If you get tired of the suburbs, come to the river. If you get tired of wi-fi passwords and 5% redbird discounts, if you get tired of leaf blowers and garages full of toys and a big TV full of streaming services and the constant presence of Amazon trucks and Amazon doorbells and wondering “where should we drive to today?” and if you get tired of standing in an empty dead-end street wondering why people never let you into their kitchens or venture into yours, come to the river.
There’s a white pine high on its banks, a hundred years old and as tall as the sky. There’s a sea of aspen trees, united by underground magic invisible to human eyes. There’s a bog where strange tamaracks grow straight and tall in a sea of moss and lose their golden needles every fall. There are beavers and wolves and deer and eagles and enough soil and sunlight to keep a family or a village busy for a lifetime or two.
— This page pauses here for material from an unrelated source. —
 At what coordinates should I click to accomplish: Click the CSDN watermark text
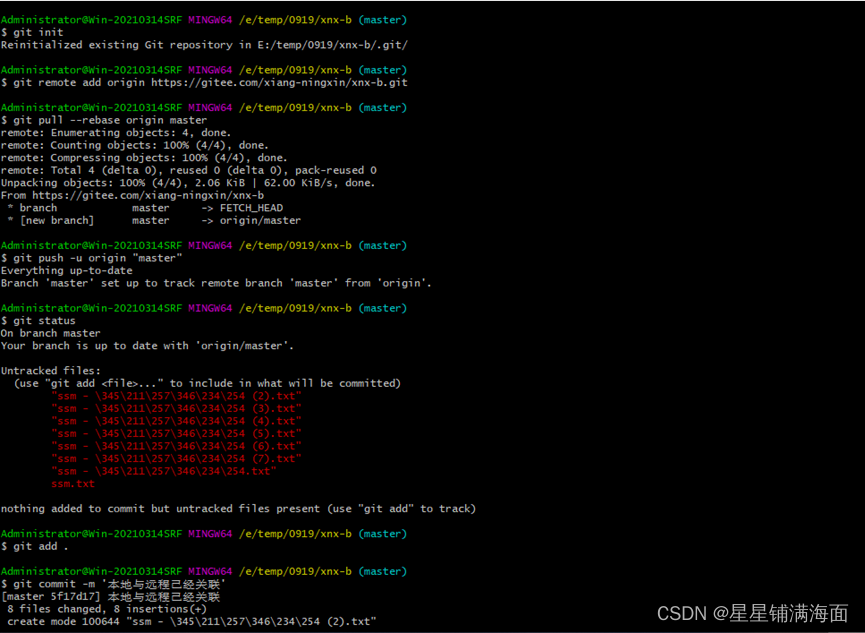click(752, 613)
If you get tired of being lonely, come to the river. You won’t be the only one there. The surgeon general calls it an epidemic, this alienation that has settled heavy on our souls. But there’s a rumor of a river... Dip yourself in it seven times and see if it doesn’t wash away this sickness that has become as close as your own skin. Not by any invisible magic, but by the ordinary miracle of living things, the beloved community of humans, the very real ground beneath our feet.
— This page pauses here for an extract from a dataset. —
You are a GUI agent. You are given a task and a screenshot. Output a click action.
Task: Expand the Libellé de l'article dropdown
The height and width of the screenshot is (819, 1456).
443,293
If you get tired of trying to be perfect, come to the river. You’ll have to leave most of your old stories behind to reach her waters, and by the time you arrive you’ll be on your way to mostly free. If you get tired of parallel lines and right angles and artificially perfect planes devoid of texture or dirt or energy, come to the river.
The river doesn’t know your name. It doesn’t know your pronouns, or your job title or you student loan debt or who you voted for or whether you’ve done everything the self-appointed morality police demand of you. The river doesn’t know the expectations you carry, the stories you keep repeating.
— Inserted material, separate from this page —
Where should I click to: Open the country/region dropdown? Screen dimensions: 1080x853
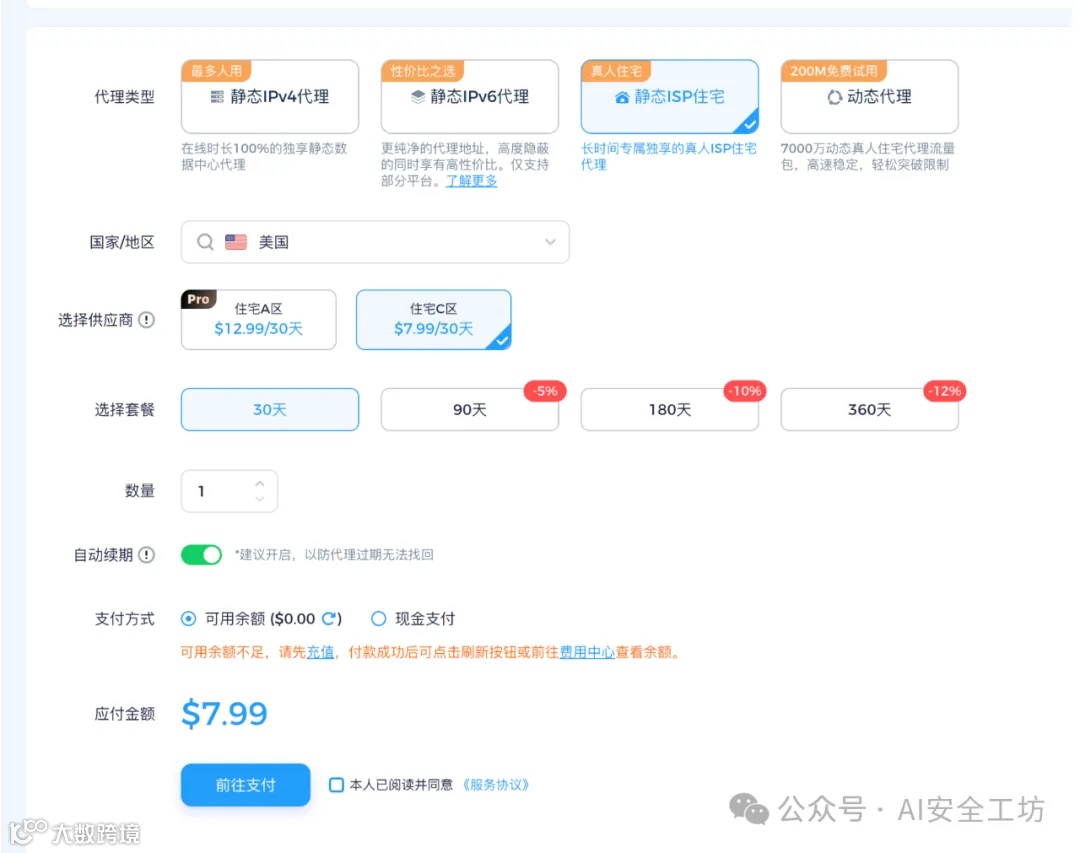549,242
Everything is entangled here — history and potential, organism and environment, humanity and nature. Everything grows crooked here, and we like it that way — branches, vines, buildings, streams, cultures, identities.
If you are tired, come to the river.
There is wisdom here older than anything you can imagine, and deeper than any words.
City or country, never suburbs. Cities are vibrant because people are alive; country is vibrant because everything is alive. The suburbs pulls the people apart and displaces the woods. The world was not meant to be mostly asphalt and grass.
At least in the city, my neighbors are in arm's reach. Our tiny plots of land are full of gardens. I feel like a place feels real when its scale is by foot. You go by foot in the woods. You can also do that in a well-designed city. Even a bicycle can make the scale feel human. The world where you have to get a car to get everywhere is one you're alienated from. The world wasn't meant to be experienced from a plexiglass wall and vinyl dashboard. You're right - you can't commute to a garden.
The city is concrete and glass and strategically placed trees and parks. The air is not fresh the way you find it in the wild. The trees don't surround you. It really is lovely. There isn't a replacement for the woods. But we all can't go to the woods, or else it'd be city too.
I enjoy your writing and I'm happy for you with the journey you're on. It seems to be bringing you joy and peace.